Ausschlaggebend dafür war, dass der Großteil der Niederschläge mit 200 Millimetern allein in zwei Tagen im Harzvorland im Einzugsgebiet der Innerste fiel. Im Bereich der Oker war die Niederschlagsmenge zwar ebenfalls hoch, aber immer noch deutlich geringer.

An einem weiteren Grund ist Kohls nicht ganz "unschuldig". Celle hat in den vergangenen Jahren den Hochwasserschutz vorangetrieben. Und daran war Kohls als zuständiger Mitarbeiter der Stadt – zusammen mit dem Ingenieurbüro Heidt & Peters – maßgeblich beteiligt. In ein paar Monaten wird der dritte Abschnitt rund um die Allerinsel fertiggestellt sein. Flussabwärts in Boye und Klein Hehlen sorgen schon seit ein paar Jahren Flutmulden dafür, dass die Pegelstände auch bei Hochwasser deutlich geringer ausfallen.

"Wir hatten jetzt am Pegel Biermannstraße/Bahnhof einen Höchststand von 3,95 Meter in der Nacht zu Montag. Schon daran kann man sehen, dass das Hochwasser keine große Dimensionen hatte", so Celles "Deichgraf". Zum Vergleich: Beim Hochwasser 1946 stand der Pegel bei 5,28 Meter, 2003 und 1981 bei 5,19 Meter. Und vor vier Jahren, als es zu Überschwemmungen in Lachtehausen kam, lag der Wasserstand der Aller bei 4,24 Meter.
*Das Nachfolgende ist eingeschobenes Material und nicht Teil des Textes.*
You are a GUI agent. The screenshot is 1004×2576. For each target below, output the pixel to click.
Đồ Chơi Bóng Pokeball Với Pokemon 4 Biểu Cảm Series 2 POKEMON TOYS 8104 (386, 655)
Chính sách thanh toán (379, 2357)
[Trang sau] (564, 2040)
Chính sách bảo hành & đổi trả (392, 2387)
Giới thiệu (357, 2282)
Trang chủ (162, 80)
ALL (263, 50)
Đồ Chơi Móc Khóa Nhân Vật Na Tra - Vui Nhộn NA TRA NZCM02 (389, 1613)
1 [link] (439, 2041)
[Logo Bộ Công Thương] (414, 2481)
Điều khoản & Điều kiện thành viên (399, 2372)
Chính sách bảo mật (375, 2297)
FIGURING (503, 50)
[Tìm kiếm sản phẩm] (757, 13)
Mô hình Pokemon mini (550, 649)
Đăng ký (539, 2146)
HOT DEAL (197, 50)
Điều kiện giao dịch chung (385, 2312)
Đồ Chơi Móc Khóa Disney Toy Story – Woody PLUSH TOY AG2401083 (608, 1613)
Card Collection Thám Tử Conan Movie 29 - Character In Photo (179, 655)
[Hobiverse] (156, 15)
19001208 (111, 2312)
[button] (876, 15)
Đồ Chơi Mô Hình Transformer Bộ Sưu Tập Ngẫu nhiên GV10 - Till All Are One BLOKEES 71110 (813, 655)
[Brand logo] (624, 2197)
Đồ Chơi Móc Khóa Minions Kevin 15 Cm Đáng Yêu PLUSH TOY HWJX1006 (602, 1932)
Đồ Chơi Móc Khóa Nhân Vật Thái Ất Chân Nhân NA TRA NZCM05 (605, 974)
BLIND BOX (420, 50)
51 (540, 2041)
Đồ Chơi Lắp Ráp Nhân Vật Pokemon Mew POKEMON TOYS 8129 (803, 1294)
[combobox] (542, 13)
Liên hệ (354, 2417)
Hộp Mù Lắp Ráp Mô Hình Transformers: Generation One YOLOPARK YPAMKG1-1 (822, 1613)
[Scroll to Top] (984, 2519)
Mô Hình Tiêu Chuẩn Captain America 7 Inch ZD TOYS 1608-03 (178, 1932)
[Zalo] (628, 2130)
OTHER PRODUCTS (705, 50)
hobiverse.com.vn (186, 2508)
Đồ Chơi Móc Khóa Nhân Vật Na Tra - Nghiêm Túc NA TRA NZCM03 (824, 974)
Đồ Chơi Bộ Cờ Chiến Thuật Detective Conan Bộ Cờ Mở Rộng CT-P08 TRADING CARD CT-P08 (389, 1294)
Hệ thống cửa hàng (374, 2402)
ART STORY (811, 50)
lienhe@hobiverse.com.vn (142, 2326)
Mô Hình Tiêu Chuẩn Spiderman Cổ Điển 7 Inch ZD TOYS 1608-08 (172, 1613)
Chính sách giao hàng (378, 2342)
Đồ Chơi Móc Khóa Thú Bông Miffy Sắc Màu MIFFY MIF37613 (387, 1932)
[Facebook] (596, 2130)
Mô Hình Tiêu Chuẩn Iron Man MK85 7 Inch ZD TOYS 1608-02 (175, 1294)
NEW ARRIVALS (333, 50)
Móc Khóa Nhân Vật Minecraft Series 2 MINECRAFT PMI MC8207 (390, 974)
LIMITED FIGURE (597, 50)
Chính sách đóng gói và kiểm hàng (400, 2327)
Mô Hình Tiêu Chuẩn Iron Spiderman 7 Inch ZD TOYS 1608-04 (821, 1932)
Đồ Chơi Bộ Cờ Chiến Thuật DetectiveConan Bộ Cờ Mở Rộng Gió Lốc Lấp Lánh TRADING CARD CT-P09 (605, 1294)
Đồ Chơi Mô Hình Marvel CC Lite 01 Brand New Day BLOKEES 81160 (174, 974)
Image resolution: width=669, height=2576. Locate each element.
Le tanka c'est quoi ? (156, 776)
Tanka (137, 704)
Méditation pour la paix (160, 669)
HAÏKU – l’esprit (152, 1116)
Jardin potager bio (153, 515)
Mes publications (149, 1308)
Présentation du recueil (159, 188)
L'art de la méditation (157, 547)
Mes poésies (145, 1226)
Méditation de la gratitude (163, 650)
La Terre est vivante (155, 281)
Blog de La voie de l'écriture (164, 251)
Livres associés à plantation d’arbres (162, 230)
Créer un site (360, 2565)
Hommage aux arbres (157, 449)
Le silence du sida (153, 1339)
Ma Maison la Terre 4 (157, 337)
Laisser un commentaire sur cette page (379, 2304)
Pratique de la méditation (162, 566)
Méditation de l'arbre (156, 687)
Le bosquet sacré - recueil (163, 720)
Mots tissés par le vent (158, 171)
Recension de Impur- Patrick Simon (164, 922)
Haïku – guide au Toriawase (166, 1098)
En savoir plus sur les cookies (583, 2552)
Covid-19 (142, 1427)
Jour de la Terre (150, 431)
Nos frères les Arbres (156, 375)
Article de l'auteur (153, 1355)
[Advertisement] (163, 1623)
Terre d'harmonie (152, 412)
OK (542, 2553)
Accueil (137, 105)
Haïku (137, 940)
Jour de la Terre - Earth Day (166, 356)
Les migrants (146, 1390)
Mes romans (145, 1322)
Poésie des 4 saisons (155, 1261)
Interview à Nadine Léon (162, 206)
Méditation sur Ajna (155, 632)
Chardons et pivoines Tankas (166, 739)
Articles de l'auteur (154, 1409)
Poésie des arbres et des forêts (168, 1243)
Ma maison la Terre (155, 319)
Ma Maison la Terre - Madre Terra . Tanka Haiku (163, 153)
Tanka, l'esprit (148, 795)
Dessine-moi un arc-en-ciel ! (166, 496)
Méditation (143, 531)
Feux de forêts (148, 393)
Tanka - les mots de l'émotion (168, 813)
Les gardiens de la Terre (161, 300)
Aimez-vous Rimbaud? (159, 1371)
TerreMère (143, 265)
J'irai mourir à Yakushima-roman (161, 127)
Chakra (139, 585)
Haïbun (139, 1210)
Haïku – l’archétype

Kohls schätzt, dass der bisher realisierte Hochwasserschutz den Pegel um 20 bis 30 Zentimeter absinken lässt. Kritisch für die Altstadt werde die Situation erst, wenn an der Biermannstraße 4,90 bis 5 Meter gemessen werden. "Dann wäre der Fluss am Allerwehr etwa auf einem Niveau, sprich Ober- und Unterarm ausgeglichen. Das Wasser kann dann nicht mehr richtig abfließen und staut sich schneller auf", erläutert Kohls.

Doch selbst dann bliebe noch Luft nach oben. "Unsere Hochwasserschutzmaßnahmen sind für einen Pegelstand von 5,60 Meter ausgerichtet", erklärt Kohls. Das entspreche einem rechnerischen Jahrhunderthochwasser, an dem sich der Hochwasserschutz orientieren muss. Durch die jetzigen, wenn auch gering ausgefallenen Fluten, fühlt sich Kohls bestätigt: "Das Hochwasser zeigt, dass unsere Maßnahmen erforderlich sind und funktionieren."